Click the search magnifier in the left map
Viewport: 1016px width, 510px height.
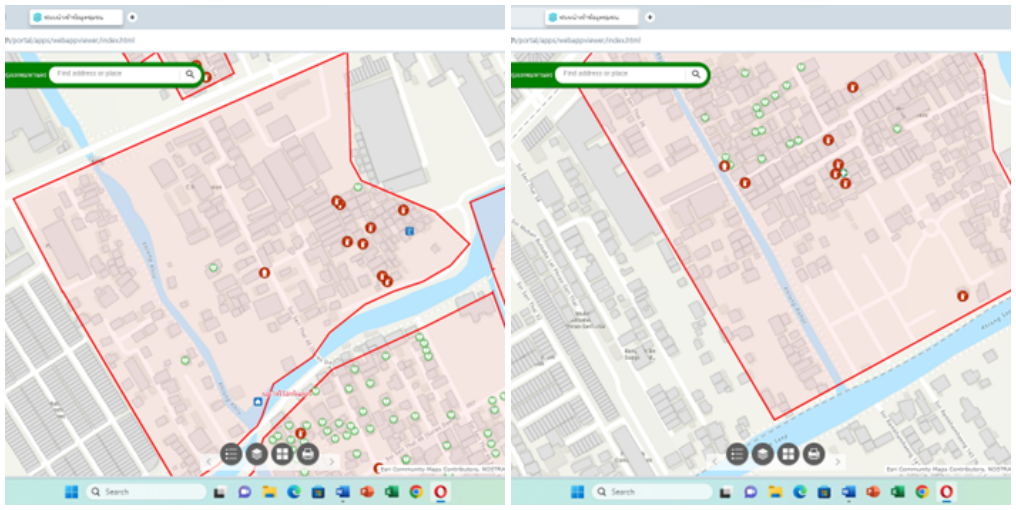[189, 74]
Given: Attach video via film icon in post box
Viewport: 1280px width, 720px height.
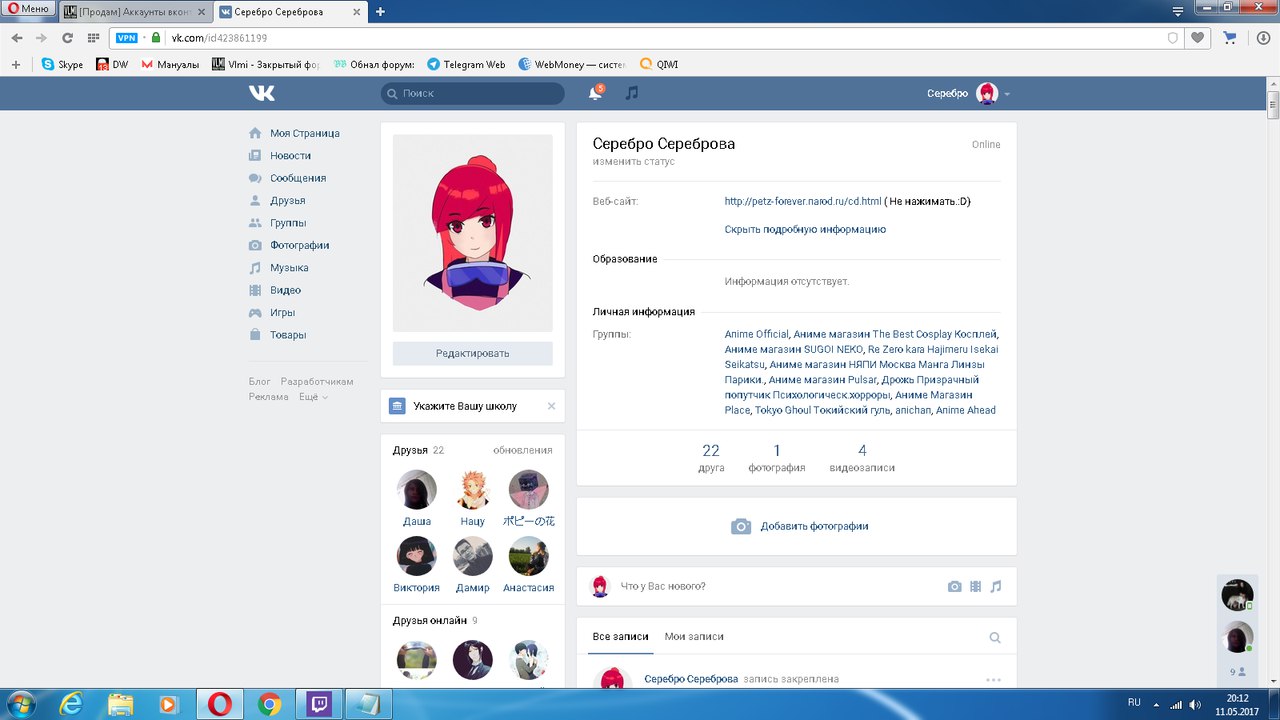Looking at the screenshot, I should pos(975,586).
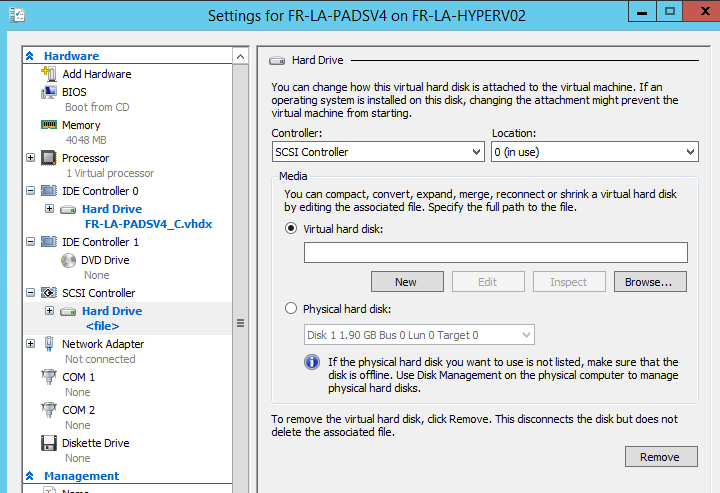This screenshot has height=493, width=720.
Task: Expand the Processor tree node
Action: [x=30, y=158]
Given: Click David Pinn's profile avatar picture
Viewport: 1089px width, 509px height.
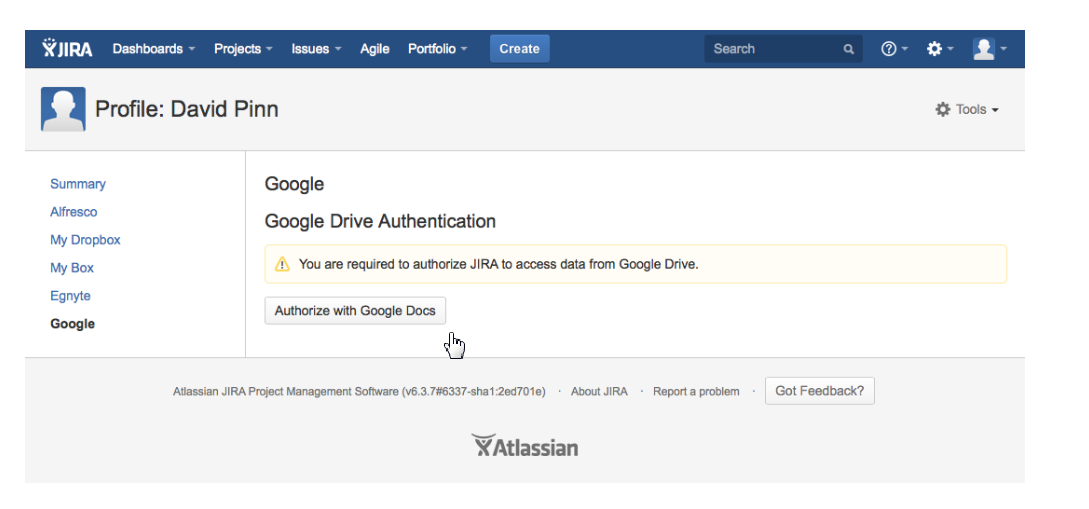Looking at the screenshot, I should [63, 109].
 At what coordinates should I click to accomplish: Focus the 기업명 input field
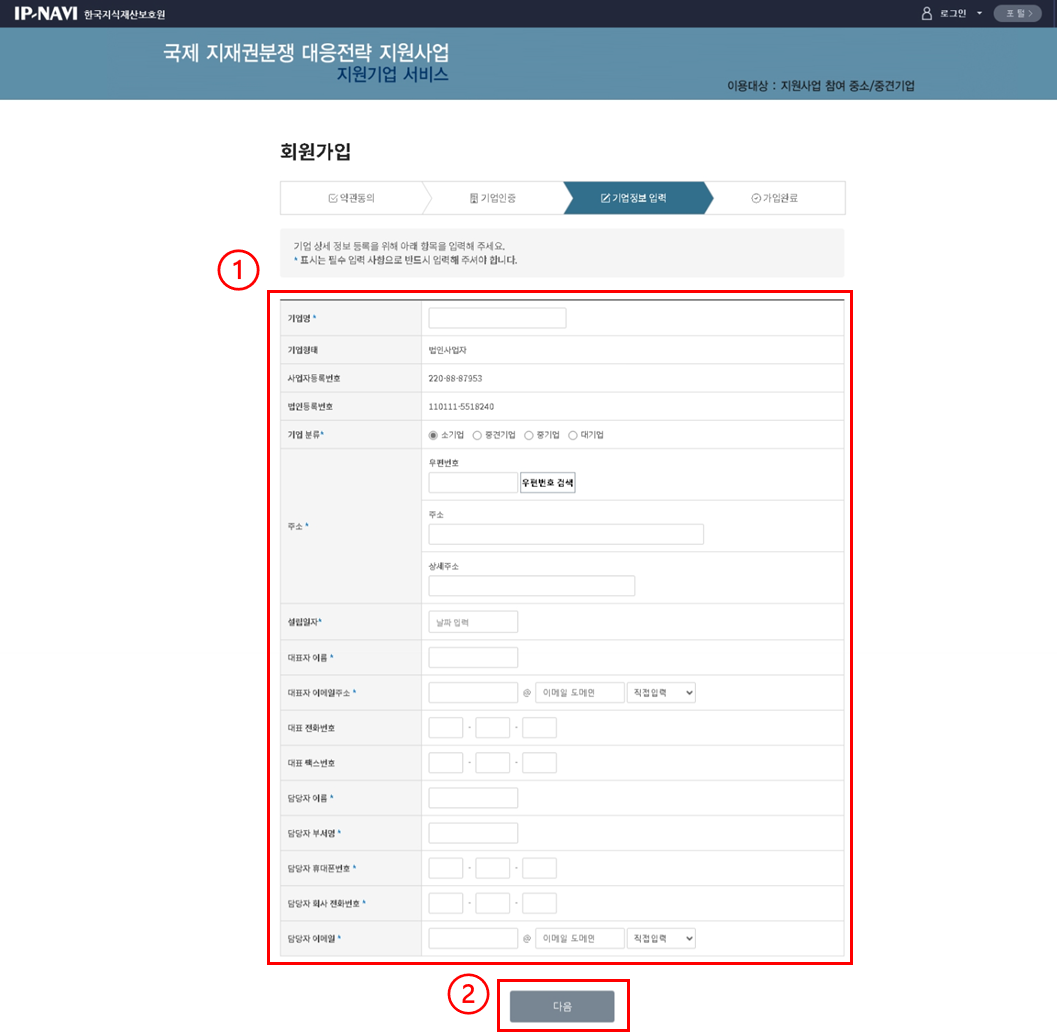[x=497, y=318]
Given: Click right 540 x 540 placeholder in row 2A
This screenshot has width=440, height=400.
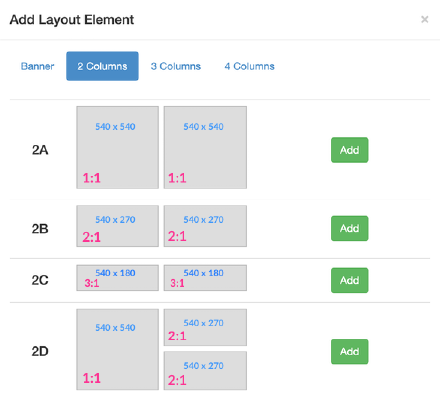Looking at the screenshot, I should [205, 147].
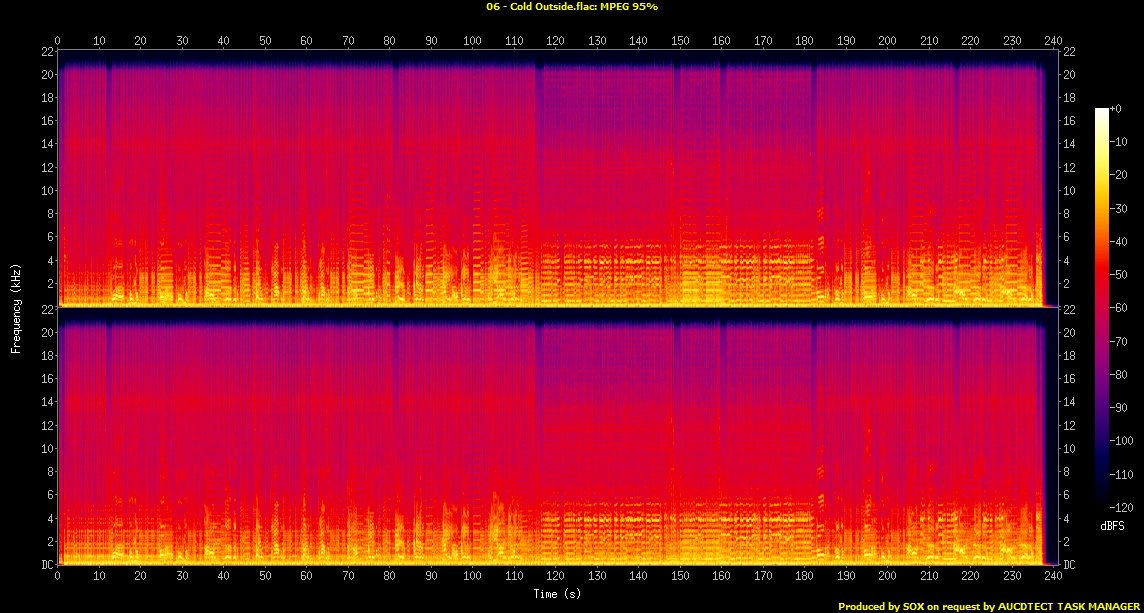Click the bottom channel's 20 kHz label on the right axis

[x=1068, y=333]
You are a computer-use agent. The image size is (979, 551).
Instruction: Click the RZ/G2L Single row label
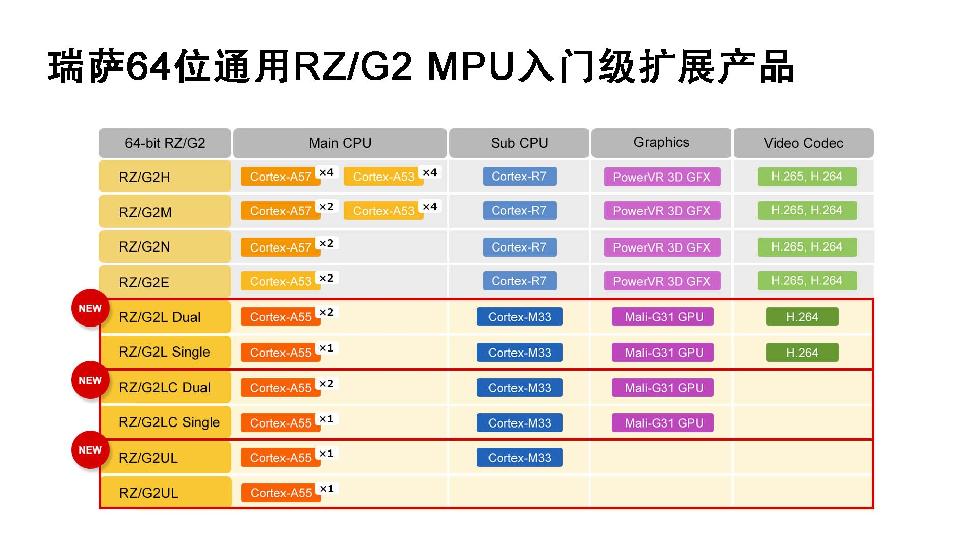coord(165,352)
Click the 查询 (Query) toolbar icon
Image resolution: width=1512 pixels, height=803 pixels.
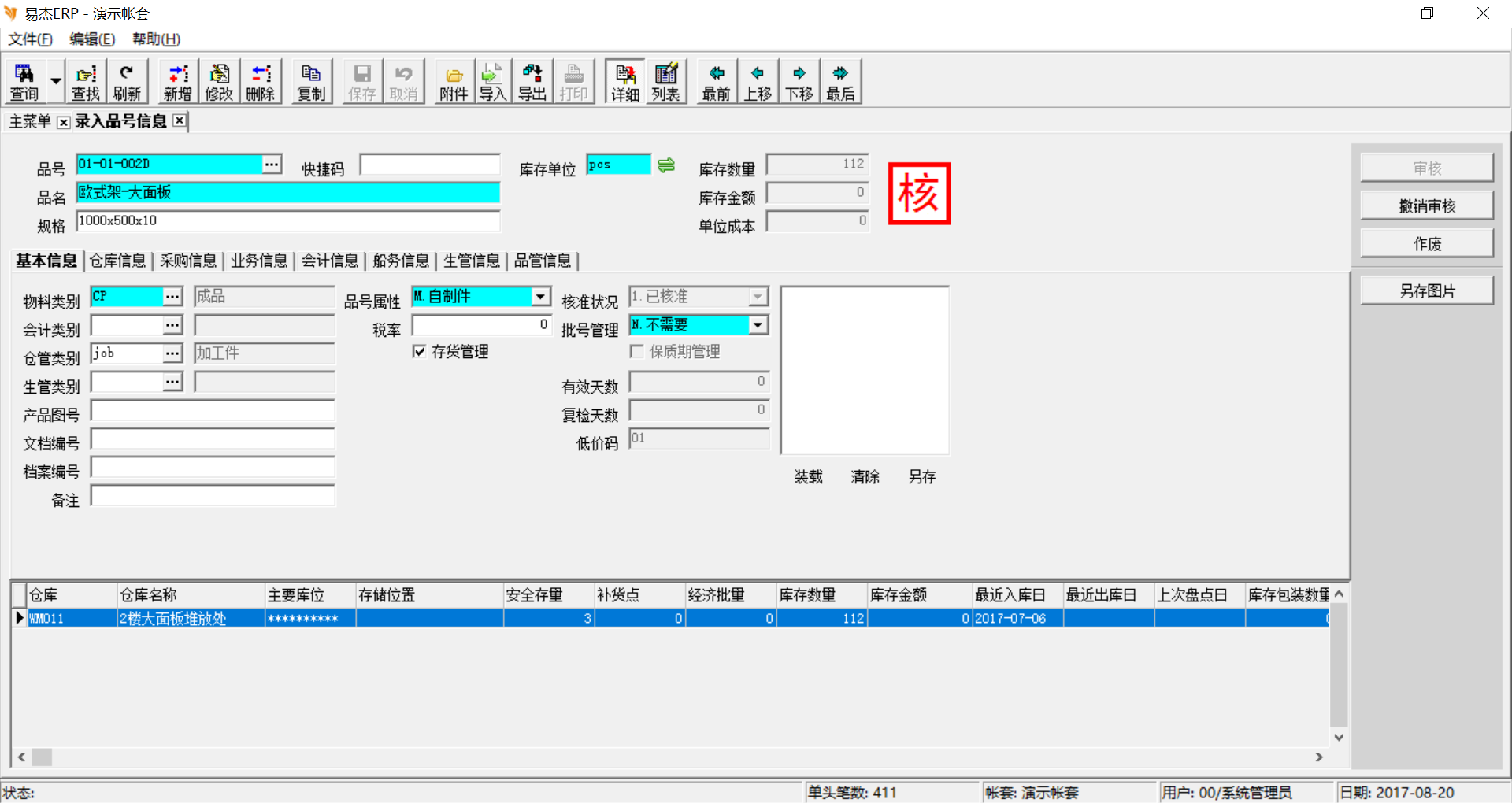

_____

▶ What the task asks
Among the entries above, determine how many lines hold the string "Given" and report that number alone.

▶ Output below
3